Let’s all come unglued… at least a bit.
For those of you who didn’t read my last post, I spent the last two weeks in the Dominican Republic. I was chaperoning a school trip that went to Jarabacoa to work with a Missions Organization called Students International. It’s the same group that I worked with in Costa Rica and I essentially think it’s the haps, the bee’s knees, all around awesome sauce. SI runs several sustained missions sites in the DR covering different areas of community development/service/etc.: Medical, Dental, Physical Therapy, Microfinance, Social Work, Education, Sports, Special Needs Education, and Construction. The nuts and bolts of the operation is to have sustained investment in different areas of ministry that short term student groups can visit, assist, and support. While we were there, I had the opportunity to float from site to site and participate/observe what was going on in each one. I basically did the same thing last year, but this year I was able to spend more time at each site and see students from my school dive in as opposed to kids I didn’t really know. It was pretty awesome. What was unexpected about the whole thing was how much God rocked me during the whole process. That kind of left-fielded me and I’m still processing all of the things that I saw, learned from, and was hit by. I’ll probably be writing a lot, albeit somewhat sporadically, about the trip.
One of the coolest experiences I had there was the day I visited Genesis, the special needs school that SI operates in the area. While we were there a group from Georgia was running a camp for the kids from the school and we had a chance to sit back and watch the program while hanging out with the students. It was easily one of my favorite days on the trip and I learned a ton. That morning, as part of the program, one of the students led worship for the group. It was rad. He sang a simple worship song, was backed up by guitar, and just sang his guts out. While he did, he started leading the group in worship, calling on people to clap (which they did), raise their hands (which they did), and kneel in worship (which some did and some kinda went “come on now” about). The whole thing struck me for a number of reasons. First, it was one of the best moments of worship leading I’ve ever experienced. It was genuine and humble and raw and unpolished and real and you could just see the overflow of joy for God in the kid’s worship. Second, when he hit his knees and encouraged people to follow some did, some didn’t, and some kind of half did it. But that didn’t matter.

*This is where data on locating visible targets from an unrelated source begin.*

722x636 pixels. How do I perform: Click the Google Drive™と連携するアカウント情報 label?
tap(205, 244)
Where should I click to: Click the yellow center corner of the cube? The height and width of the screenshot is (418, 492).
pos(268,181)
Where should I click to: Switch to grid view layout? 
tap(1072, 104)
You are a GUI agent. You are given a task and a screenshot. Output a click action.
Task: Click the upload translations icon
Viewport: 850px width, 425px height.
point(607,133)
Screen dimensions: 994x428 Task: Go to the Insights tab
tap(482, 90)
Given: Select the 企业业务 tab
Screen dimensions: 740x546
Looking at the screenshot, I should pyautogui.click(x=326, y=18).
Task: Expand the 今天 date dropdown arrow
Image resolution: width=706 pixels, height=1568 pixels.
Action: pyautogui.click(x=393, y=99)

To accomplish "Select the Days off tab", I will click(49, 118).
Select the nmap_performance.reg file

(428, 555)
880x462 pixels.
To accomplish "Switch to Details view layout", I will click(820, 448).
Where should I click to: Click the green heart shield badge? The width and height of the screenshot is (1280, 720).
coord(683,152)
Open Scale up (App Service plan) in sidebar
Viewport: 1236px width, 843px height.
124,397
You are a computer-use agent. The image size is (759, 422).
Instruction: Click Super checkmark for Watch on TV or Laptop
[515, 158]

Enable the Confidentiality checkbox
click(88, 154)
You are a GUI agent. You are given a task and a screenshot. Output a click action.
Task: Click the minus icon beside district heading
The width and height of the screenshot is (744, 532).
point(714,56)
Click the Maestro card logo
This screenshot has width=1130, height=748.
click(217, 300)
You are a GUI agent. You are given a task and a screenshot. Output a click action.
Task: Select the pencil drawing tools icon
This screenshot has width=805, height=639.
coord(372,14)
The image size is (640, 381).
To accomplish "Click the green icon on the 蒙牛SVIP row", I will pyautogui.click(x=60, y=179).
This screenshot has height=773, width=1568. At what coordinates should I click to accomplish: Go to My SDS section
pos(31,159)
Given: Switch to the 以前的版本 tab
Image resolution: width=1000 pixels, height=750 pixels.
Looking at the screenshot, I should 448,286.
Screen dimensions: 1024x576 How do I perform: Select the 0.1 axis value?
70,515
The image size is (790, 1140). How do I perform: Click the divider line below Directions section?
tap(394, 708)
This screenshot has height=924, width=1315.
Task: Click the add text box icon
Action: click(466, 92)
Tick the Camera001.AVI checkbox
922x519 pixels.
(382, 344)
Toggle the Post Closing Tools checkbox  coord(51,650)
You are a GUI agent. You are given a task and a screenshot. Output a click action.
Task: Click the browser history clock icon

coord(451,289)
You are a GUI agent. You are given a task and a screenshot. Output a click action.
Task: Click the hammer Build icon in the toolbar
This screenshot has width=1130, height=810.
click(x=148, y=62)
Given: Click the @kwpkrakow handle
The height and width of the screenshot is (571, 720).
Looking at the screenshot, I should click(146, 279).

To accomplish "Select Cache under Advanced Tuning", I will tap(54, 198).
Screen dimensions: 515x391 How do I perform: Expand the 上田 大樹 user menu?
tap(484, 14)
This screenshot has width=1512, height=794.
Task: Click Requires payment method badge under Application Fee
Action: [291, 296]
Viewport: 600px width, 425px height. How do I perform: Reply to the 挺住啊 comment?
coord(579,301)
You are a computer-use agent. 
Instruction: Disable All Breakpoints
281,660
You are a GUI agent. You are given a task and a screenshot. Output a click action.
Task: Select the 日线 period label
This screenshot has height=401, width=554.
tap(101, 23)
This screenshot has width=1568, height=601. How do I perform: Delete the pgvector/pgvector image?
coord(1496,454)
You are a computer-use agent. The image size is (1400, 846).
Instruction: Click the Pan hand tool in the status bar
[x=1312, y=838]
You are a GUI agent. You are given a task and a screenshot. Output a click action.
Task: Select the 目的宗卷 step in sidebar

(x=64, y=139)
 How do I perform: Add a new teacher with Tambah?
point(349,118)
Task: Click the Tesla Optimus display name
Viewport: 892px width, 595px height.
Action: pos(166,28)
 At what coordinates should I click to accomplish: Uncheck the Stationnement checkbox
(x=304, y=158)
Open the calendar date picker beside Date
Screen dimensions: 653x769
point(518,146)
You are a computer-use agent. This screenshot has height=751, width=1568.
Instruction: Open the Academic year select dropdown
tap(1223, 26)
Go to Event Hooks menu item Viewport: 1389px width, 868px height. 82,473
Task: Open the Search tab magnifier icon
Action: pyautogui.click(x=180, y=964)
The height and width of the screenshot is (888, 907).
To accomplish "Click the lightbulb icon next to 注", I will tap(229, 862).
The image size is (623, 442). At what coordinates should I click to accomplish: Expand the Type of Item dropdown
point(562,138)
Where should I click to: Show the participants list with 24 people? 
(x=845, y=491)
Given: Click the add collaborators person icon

He continued to physically throw himself into worship in a way that was unaffected by whether or not those around him matched his intensity. Third, I totally balked for a second when he encouraged everyone to kneel. I was kind of thinking “should I? like really? I dunno”
All of these things came together to point out the fact that when I lead worship I’m way to focused on production, technique, polish, format, equipment and far too little concerned with worshiping God genuinely, with letting God do his thing, and with letting myself be impacted when that happens. I’m a naturally intense person and when I get into worship I really do. My arms are raised, I sing loud and don’t worry about how clean my voice sounds, I jump or dance. I almost never lead worship that way. This is a problem. It’s too sterile, too poised, too comfortable. My relationship with God has never been any of these things so why should I act that way when I’m trying to lead people into a posture of worship? Why should I sell that relationship short? Why should I be so fake. I’m really compelled to be more unhinged when I lead in the coming year. I think it’s going to take a lot of intentionality and accountability. I think it’s going to be kick you in the teeth awesome if I can allow God to work that change in my life.